= Baddam Yella Reddy =

Indian communist politician from Telangana (1906–1979)

Baddam Yella Reddy (బద్దం ఎల్లారెడ్డి, 1906 in Galipalli village – 1979) was an Indian communist politician from Telangana. He was one of the prominent leaders in the Telangana armed struggle against the Nizam regime.

==Early activism==
Yella Reddy became influenced by the socialist ideas of Jawaharlal Nehru. He belonged to the more militant sector in the Andhra Maha Sabha, that deplored the non-confrontational policies of the leadership of the organization. This tendency became increasingly attracted to communism in the late 1930s. Yella Reddy took part in the 1938 satyagrah. under the leadership of Ravi Narayana Reddy. He was amongst those jailed during the protest campaign. In 1939 the Communist Party of India established its organization in the Hyderabad State, Baddam Yella Reddy worked closely with D.V. Rao and Ravi Narayana Reddy in building grassroots networks of the party in the region.

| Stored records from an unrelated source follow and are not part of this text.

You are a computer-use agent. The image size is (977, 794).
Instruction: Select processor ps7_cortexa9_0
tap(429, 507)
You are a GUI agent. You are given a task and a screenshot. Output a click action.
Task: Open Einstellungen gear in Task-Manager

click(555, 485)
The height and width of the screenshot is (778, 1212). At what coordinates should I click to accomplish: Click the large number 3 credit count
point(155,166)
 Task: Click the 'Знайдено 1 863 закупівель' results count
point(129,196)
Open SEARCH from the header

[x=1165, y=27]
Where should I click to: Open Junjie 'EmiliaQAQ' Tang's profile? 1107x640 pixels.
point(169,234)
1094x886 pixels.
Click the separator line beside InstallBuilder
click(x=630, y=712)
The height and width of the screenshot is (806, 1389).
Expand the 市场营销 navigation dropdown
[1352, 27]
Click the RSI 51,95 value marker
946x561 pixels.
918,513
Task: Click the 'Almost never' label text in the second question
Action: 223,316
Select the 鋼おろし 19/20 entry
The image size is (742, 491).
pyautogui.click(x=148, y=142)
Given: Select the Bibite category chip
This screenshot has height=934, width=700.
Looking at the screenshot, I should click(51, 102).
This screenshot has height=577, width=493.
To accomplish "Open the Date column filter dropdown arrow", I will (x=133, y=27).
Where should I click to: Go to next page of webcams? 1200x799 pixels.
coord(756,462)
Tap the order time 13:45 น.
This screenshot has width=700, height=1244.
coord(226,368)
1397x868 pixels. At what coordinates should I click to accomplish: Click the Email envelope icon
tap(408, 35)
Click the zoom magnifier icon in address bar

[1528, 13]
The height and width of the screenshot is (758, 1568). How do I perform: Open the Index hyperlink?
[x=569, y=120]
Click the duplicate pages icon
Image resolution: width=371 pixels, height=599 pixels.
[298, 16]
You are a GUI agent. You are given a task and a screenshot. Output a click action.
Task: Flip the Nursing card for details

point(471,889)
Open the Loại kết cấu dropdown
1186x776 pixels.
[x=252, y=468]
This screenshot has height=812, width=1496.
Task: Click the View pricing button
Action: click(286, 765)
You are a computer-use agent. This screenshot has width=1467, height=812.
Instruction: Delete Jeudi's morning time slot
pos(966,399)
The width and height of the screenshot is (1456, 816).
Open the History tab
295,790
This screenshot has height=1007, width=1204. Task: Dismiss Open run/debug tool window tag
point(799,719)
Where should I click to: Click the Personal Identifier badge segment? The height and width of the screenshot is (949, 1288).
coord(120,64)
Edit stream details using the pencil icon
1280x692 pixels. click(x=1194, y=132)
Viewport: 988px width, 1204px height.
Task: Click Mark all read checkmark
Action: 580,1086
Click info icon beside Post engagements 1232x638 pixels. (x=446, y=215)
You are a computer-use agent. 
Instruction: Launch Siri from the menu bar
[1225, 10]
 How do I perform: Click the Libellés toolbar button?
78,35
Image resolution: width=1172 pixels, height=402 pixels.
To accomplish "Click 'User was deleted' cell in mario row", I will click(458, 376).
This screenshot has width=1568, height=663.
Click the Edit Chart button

==Andhra Maha Sabha and the Telangana rebellion==
From 1941 Yella Reddy's communist group came to dominate the Andhra Maha Sabha. Yella Reddy became the general secretary of the Andhra Maha Sabha. Under Yella Reddy's leadership the Andhra Maha Sabha moved from being a liberal organization into a militant anti-Nizam united front.

Yella Reddy was one of the key leaders of the Telangana armed struggle. As the Nizam declared Hyderabad as an independent state in September 1947 Baddam Yella Reddy was one of the signatories of a joint declaration of the Communist Party, Andhra Maha Sabha and the All Hyderabad Trade Union Congress calling for armed struggle against the Nizam's rule and for the integration of Hyderabad to India (Yella Reddy signed on behalf of the Andhra Maha Sabha). The Telangana rebellion was one of the largest armed peasant uprisings in modern India, which lasted until 1951.

==Parliamentarian==
Yella Reddy also served as secretary of the Telangana Provincial Committee of the Communist Party of India and was a member of the secretariat of the Vishalandhra Provincial Committee of the CPI. In the first parliamentary elections in independent India Yella Reddy was elected to the Lok Sabha in 1951 from Karimnagar as a People's Democratic Front candidate, defeating the Indian National Congress candidate P.V. Narasimha Rao (who later became the Prime Minister of India). In 1956 he became a Central Committee member of CPI. In 1958 he won a by-election to the Andhra Pradesh Legislative Assembly in the Buggaram constituency.

As CPI went through a major split in 1964, Baddam Yella Reddy joined the dissident Communist Party of India (Marxist). He was the sole prominent CPI leader in Karimnagar district to do so. However, he only stayed in the CPI(M) for three months before returning to CPI.

In 1972 he won the Indurthi seat in the Andhra Pradesh Legislative Assembly election.

==Memorials==
In 2006, in connection with Yella Reddy's birth centenary celebrations the Andhra Pradesh Chief Minister Y.S. Rajasekhara Reddy inaugurated a bronze statue of Yella Reddy in Karimnagar. At the ceremony the Chief Minister also vowed to realize the provision of additional ayacut through the completion of irrigation projects in the Karimnagar district, a longstanding dream of Yella Reddy.